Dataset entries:

• • • •

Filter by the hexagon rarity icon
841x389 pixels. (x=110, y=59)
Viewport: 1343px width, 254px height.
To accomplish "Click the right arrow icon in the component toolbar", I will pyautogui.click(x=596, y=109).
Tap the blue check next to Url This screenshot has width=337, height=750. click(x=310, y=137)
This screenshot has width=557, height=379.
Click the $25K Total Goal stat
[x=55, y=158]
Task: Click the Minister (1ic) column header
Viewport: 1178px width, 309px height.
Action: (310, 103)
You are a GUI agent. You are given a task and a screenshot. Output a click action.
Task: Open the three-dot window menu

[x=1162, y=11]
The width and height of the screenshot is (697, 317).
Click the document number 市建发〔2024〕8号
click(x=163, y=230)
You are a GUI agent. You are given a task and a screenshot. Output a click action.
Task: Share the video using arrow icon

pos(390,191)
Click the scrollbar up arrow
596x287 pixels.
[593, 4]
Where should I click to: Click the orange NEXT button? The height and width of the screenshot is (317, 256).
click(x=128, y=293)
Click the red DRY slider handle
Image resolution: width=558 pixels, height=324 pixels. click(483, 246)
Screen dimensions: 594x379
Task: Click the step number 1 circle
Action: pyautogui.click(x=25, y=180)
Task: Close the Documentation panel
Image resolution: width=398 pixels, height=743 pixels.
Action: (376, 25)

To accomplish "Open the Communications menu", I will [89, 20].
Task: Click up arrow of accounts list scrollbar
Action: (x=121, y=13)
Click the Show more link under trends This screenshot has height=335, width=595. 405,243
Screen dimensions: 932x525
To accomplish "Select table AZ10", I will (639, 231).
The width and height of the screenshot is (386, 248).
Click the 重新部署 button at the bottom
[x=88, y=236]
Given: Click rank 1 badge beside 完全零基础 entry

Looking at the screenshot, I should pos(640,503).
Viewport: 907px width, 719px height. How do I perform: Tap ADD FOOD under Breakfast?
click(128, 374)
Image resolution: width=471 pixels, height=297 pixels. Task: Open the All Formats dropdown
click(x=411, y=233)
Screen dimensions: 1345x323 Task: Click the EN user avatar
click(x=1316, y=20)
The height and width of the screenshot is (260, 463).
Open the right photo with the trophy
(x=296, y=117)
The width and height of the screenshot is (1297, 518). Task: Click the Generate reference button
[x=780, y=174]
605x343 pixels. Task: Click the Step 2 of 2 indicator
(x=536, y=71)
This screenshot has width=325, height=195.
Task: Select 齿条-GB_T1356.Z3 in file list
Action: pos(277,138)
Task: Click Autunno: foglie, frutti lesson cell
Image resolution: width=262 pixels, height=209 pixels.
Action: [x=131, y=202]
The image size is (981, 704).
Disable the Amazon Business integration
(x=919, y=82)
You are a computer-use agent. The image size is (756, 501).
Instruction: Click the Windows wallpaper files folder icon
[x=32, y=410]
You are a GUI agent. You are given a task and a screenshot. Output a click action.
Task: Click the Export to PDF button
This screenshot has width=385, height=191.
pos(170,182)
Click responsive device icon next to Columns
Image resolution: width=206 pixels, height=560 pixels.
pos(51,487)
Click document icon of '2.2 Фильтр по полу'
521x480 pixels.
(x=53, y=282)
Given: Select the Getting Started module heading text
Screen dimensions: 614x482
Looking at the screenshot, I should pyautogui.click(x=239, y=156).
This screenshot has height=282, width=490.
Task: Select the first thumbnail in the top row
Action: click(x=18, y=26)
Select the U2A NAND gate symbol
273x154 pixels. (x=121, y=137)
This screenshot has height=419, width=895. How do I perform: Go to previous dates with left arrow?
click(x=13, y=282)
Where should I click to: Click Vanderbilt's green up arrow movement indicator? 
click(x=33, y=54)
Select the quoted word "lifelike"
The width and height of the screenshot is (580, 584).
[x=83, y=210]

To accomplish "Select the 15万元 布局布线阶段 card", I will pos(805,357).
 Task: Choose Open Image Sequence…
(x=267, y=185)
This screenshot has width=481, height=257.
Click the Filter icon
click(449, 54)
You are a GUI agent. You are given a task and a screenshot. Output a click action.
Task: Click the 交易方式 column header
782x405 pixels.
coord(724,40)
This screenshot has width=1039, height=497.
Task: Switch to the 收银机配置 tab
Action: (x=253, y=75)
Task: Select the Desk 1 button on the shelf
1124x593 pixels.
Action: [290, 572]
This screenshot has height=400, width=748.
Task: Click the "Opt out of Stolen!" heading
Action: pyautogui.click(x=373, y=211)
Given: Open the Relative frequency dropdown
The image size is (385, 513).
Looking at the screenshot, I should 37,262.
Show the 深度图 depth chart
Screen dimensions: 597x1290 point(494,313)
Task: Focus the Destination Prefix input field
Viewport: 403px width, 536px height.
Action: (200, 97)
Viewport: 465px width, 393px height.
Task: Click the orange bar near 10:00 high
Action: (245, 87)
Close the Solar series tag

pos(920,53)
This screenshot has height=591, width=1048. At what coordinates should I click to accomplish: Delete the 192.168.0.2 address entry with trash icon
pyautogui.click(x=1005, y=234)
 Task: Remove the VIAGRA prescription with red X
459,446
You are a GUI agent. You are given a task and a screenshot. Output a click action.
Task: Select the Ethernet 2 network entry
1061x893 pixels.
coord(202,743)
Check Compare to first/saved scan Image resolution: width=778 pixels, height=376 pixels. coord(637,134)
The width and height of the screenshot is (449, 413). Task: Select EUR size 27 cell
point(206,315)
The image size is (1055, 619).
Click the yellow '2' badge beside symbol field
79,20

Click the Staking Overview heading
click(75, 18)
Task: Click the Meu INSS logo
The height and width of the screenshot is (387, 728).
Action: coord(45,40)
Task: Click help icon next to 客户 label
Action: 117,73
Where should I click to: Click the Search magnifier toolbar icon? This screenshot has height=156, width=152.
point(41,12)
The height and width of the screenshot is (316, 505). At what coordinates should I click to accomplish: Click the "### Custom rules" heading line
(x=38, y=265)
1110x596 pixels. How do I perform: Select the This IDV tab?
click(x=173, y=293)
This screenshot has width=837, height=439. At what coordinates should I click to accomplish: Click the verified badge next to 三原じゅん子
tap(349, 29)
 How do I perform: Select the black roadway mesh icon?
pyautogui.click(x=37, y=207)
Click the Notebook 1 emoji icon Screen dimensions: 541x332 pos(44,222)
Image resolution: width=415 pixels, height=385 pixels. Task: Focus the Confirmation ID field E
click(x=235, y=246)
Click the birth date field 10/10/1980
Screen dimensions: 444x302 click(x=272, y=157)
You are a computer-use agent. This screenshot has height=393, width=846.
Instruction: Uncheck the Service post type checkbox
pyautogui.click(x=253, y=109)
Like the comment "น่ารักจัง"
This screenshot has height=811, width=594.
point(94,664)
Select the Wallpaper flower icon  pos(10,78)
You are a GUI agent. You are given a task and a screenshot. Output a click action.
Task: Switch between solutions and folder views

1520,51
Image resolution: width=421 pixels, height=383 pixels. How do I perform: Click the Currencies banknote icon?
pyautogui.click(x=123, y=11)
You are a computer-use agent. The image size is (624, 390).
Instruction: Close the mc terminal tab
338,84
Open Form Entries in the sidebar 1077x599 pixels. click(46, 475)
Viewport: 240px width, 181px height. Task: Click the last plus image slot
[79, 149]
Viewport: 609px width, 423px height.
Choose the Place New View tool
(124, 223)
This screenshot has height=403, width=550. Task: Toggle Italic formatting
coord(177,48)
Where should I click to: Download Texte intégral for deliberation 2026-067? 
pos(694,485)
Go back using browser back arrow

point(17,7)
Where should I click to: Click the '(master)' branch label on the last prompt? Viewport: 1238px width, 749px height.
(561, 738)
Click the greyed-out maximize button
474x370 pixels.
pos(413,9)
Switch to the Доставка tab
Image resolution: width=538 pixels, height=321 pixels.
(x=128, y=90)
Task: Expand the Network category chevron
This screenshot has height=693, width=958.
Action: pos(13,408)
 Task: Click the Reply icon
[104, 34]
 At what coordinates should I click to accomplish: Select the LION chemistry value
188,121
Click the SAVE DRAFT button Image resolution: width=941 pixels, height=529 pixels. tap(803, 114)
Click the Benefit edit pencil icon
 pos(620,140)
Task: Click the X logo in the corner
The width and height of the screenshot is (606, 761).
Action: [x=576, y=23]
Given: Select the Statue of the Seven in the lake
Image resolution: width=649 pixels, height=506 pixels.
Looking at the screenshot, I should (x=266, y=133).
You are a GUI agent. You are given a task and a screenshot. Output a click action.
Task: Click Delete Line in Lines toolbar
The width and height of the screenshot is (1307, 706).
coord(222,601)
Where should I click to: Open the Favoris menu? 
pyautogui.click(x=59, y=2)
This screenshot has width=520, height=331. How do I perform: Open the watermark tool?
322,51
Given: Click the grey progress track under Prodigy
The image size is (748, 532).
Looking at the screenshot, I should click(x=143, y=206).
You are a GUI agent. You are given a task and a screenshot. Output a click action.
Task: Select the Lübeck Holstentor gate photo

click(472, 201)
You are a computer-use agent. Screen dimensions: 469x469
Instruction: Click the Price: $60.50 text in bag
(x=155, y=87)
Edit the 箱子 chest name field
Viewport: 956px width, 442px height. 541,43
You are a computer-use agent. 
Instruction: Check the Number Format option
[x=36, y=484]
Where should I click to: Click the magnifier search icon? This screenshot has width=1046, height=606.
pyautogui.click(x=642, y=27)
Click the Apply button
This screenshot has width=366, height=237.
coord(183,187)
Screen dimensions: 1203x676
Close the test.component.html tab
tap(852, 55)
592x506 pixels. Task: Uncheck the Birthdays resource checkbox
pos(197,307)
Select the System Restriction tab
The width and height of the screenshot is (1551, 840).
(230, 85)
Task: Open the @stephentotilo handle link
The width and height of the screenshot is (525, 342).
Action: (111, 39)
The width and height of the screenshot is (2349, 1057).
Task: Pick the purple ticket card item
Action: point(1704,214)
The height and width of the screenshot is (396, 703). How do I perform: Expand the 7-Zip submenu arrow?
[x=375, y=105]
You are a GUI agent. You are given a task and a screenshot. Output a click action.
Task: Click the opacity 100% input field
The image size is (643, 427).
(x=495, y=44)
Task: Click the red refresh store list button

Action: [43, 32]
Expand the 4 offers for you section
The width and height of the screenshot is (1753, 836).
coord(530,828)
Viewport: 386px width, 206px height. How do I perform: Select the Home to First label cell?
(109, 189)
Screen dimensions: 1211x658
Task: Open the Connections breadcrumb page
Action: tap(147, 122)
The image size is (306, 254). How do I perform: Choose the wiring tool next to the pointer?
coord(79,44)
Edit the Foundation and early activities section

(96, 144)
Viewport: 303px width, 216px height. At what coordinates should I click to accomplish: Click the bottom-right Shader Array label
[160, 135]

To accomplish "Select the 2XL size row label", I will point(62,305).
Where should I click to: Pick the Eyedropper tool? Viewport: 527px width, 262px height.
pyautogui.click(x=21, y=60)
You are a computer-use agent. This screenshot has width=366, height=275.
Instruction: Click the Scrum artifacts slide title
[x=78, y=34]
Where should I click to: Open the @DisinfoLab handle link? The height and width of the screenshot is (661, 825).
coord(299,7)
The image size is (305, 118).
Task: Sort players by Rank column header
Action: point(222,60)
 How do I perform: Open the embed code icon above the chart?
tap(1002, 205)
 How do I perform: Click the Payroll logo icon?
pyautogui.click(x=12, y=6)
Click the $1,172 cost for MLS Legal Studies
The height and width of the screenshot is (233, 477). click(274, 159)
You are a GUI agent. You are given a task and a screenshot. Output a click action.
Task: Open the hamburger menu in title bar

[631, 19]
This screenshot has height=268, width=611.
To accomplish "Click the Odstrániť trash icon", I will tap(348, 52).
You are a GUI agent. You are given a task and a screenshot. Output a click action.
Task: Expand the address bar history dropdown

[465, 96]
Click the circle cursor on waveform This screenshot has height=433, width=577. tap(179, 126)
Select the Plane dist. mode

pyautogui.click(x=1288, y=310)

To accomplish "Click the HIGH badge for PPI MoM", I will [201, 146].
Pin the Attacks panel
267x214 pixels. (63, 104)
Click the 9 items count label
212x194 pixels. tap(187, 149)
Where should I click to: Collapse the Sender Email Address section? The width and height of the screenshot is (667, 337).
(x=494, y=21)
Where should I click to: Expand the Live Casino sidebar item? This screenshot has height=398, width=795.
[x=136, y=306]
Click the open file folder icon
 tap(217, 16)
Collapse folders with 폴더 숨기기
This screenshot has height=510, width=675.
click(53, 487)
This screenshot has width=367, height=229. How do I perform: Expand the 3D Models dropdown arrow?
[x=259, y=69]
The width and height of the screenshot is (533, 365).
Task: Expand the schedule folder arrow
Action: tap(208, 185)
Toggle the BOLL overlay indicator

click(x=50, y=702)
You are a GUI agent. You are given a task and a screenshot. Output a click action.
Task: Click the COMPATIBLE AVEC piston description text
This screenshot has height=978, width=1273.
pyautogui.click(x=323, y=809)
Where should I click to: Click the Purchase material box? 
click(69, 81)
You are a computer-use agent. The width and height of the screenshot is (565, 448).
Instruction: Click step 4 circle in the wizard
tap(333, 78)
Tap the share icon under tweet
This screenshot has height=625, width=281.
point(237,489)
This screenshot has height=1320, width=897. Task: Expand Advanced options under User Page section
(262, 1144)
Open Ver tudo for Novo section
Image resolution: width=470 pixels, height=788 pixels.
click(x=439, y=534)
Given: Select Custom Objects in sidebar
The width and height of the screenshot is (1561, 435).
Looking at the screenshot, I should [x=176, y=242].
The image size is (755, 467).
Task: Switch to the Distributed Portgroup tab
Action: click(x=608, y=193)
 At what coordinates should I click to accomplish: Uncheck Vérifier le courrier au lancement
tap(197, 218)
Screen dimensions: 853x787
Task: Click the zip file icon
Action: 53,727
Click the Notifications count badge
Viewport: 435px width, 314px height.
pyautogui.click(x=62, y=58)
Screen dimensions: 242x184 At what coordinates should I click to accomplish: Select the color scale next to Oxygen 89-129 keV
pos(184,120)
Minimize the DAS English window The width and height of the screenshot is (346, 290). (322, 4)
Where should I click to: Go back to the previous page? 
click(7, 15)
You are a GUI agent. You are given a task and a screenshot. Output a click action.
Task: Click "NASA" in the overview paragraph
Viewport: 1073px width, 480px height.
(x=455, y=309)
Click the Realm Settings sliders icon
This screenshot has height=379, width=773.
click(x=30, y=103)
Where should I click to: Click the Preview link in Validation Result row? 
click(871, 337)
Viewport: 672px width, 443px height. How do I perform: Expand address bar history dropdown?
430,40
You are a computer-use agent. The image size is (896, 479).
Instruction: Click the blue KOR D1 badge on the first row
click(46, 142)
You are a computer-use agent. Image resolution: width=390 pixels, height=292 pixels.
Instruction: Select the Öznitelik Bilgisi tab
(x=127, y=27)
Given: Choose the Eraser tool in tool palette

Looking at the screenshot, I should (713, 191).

• • • •

**Task brief:**
Only the number should be given: how many lines in the entries above contain the string "input"?

**Exercise output:**
2